MSG method can be derived as a proximal methods if we consider the same convex relaxation as we studied in this paper, and take as the potential function the squared Frobenius norm of the projection matrix--this is essentially the path taken in the paper, since gradient descent can be derived as a proximal method w.r.t. the square Euclidean norm potential function.

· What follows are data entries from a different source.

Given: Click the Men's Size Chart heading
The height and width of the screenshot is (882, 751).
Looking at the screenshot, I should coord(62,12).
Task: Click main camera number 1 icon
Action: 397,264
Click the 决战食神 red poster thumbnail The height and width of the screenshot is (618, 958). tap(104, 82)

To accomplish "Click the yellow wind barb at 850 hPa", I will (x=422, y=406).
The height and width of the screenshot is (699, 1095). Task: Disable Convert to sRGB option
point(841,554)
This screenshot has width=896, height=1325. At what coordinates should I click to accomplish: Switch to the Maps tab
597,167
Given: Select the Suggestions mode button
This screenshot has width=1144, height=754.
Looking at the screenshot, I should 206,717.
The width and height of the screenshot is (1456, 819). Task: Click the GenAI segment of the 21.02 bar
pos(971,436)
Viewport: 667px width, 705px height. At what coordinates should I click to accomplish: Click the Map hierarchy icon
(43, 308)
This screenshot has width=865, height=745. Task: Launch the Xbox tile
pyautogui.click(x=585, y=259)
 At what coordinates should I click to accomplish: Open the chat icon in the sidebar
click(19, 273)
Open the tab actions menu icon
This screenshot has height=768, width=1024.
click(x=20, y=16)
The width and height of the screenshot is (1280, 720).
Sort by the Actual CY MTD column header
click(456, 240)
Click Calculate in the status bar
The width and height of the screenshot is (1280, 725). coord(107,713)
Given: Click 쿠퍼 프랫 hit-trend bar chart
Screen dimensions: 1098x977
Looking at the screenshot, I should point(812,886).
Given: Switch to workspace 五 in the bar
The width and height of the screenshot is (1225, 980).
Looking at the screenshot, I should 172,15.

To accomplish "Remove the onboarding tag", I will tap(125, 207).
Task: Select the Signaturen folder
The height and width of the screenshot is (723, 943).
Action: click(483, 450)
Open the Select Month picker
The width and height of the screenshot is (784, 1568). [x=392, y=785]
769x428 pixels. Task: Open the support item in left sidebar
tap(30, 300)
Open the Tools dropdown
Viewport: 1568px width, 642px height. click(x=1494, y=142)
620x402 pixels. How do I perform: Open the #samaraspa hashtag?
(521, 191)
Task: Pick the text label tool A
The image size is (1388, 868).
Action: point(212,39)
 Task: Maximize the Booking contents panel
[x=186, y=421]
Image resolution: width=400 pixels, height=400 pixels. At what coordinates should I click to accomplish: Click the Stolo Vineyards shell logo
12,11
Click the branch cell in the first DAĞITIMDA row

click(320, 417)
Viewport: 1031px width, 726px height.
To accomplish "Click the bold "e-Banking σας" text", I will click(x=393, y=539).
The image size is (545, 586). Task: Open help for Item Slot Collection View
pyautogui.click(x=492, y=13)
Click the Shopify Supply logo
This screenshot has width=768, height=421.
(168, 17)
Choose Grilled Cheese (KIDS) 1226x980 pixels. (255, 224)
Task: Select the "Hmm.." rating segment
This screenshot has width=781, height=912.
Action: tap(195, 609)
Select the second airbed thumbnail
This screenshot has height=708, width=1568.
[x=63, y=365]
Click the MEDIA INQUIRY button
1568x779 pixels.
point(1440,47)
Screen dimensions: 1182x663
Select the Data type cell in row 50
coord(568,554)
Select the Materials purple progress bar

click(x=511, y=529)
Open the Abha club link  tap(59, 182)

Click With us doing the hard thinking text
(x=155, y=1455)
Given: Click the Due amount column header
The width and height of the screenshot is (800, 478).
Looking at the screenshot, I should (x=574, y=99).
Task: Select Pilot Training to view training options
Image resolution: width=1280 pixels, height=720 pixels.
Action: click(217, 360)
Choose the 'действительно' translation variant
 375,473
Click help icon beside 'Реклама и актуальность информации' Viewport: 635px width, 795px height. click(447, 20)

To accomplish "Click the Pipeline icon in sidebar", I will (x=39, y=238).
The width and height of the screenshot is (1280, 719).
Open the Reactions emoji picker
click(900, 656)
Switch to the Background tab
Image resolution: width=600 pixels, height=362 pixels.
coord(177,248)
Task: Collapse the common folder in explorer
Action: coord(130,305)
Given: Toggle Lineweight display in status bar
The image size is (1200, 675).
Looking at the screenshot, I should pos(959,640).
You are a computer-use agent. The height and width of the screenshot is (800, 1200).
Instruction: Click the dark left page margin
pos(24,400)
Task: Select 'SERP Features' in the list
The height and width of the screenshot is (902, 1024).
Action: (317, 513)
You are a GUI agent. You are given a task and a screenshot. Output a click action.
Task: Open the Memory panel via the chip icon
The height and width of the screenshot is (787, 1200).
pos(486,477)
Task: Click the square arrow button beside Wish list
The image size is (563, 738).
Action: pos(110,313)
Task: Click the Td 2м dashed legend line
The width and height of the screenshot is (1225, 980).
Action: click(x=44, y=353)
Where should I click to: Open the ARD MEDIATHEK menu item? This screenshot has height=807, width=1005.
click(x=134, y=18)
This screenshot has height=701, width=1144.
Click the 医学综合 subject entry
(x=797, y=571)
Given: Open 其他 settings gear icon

There is no additional cost of computing eigenvectors (M=UU’) because our efficient implementation (Sec. 3.2) maintains the eigenvectors (U) at each iteration instead of the projection matrix (M) itself.

Reviewer 2:

Measuring “steps” versus runtime: we find counting vector operations a more meaningful and reproducible measure than actual runtime, since runtime is very implementation and architecture dependent. We are not comparing here different packages but rather different methods/approaches and so would rather not be implementation-dependent, so that we don’t run the risk of saying some method is worse just because it was not implemented well. That said, we saw very similar trends in the actual runtime plots.

Incrementally building the subspace using multiple passes over the data: This could indeed be an interesting comparison that we did not do. We expect the total runtime with multiple passes to be higher, since in pass k+1, after we already have a rank-k subspace, we have to keep projecting out the k subspace we already have, which is similar in runtime to just optimizing over a rank-k subspace, as we do in our approach.

The k=1 results look different in Figures 2 and 3 because Figure 2 shows the results of experiments on a simulated data distribution which was constructed to be particularly challenging for the incremental and capped MSG algorithms, while figure 3 shows results on the (much easier) MNIST dataset. In particular, the incremental algorithm got "stuck" for k=1 in Figure 2, while, thanks to the additional dimensions, it managed to (eventually) converge for larger k.

“Algorithm 4.1 of Warmuth & Kuzmin (2008)” should have been “Algorithm 2 of Warmuth & Kuzmin (2008)”. Sorry about the typo.